- Born: Warsaw, Poland
- Occupations: Novelist, Pianist
- Writing career
- Genres: Drama, Children psychology and education, music education

= Lidia Bajkowska =

Polish writer

Lidia Bajkowska is a Polish author of children's educational music books, novelist, and educator.

==Early life and education==
In 1981, she completed doctoral studies at the Faculty of Composition, Conducting and Music Theory at the Frederic Chopin Music Academy in Warsaw.

From an early age, she is strongly related to the piano playing.

==Career==
She hands her love for the music down to generations of children and youth, acting with disinterested passion for the culture and art. She is a precursor of promulgating the idea of "musical zero-level class" in first degree art schools (instead of preliminary exams).

For the Tale about song and notes published in 1992 by Polish Scientific Publishers PWN, Lidia Bajkowska was awarded by Minister of Culture and Art. The book was recommended by Ministry of National Education as a textbook; was covered by the fund to promote Polish literature and inscribed on the prestigious list of the Institute of Books.

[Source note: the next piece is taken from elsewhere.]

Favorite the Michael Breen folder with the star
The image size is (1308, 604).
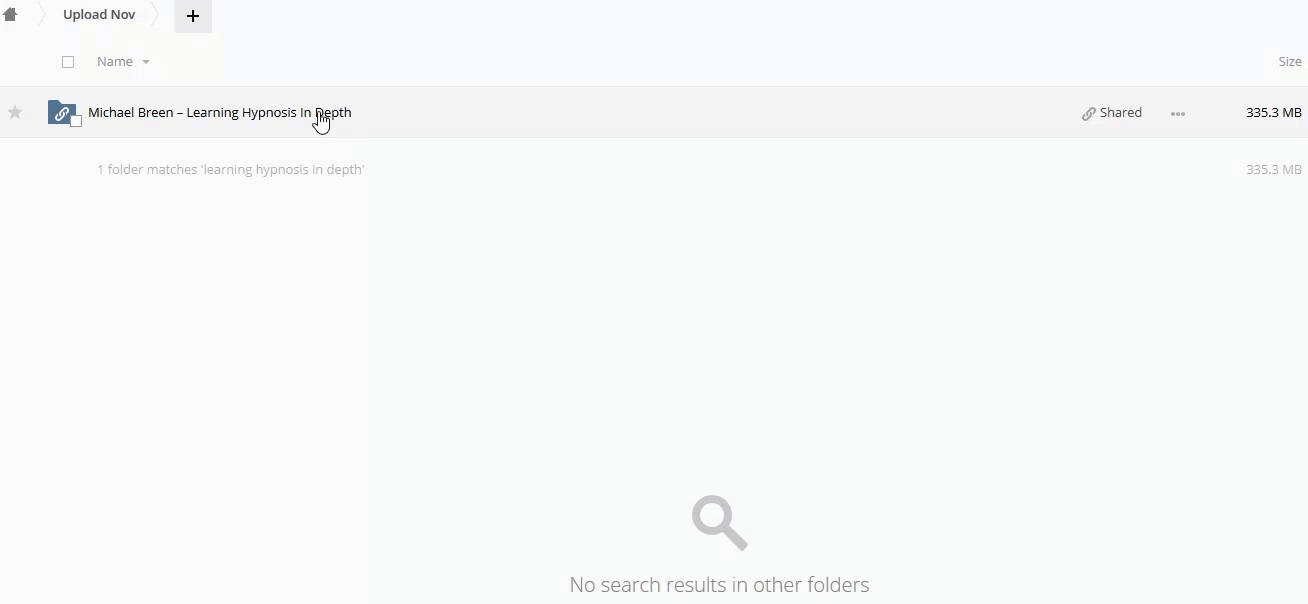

In 1995, Tale of song and notes for the essential, methodological, literary and graphic values was awarded and signed by UNICEF by the graphic symbol entry for a book. Subsequent releases, The magic piano, The kidnapping of Beauty Note, and The theater of dreams were published by Proszynski i S-ka Publishing.
This book is the first one in series that open the door to the world of music and musical notation, created owing to a sensational method, children can read notes and play them on the keyboard.
The method was created because of the idea of special "zero-level class" (nursery, infant school - level, integrated with them or separated units) "zero-level class" uncovers the natural musical abilities in children, and open the way to the musical world for every child.

The music books of Lidia Bajkowska enjoy the recognition as an innovative and effective.
The kidnapping of Beauty Note served as a script for the play The kidnapping of tiny Note, which premiered in 1998 in the Theater of Young Viewer of TVP2, directed by Lena Szurmiej, music by Piotr Rubik and stage design by Julita Sander. The spectacle starring, inter alia, Joanna Trzepiecińska, Artur Żmijewski, Karolina Dryzner, Paweł Deląg, Agnieszka Sitek, and E. Porębska as the beauty Note.

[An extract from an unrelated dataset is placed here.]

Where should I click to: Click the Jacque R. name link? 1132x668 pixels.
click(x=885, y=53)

The dream about music is another publication from the educational series of children's music books.

==Works==
- "Tale about song and notes", Polish Scientific Publishers PWN, Warsaw. First edition - 1992, second edition -1995, third edition - 1996,
- "The magic piano", Proszynski i S-ka Publishing, Warsaw, published in 1997,
- "The kidnapping of Beauty Note" Proszynski i S-ka Publishing, Warsaw, issued in 1998,
- "The theatre of dreams", Proszynski i S-ka Publishing, Warsaw, published in 1998,
- "Methodological guidance for Tale about song and notes", Polish Scientific Publishers PWN, Warsaw, First edition -1995, second edition - 1996,
- "The kidnapping of tiny Note" - a play (mini-opera) with music by Piotr Rubik, premiered in 1998 in the Theater of Young Viewer of TVP2, starring: J. Trzepiecińska, A. Zmijewski, P. Deląg, A. Sitek, and others.
- The dream about music, 2009

==Awards==
- Award of the Ministry of Culture and Arts in 1992 for lifetime achievements in pedagogical and artistic work as well as the music textbook "Tale about song and notes".
- Numerous awards, diplomas, distinctions and thanks for teaching and educational work.
- Diplomas for first place in competitions, concerts, children's and youth performances, as well as numerous awards and acknowledgments.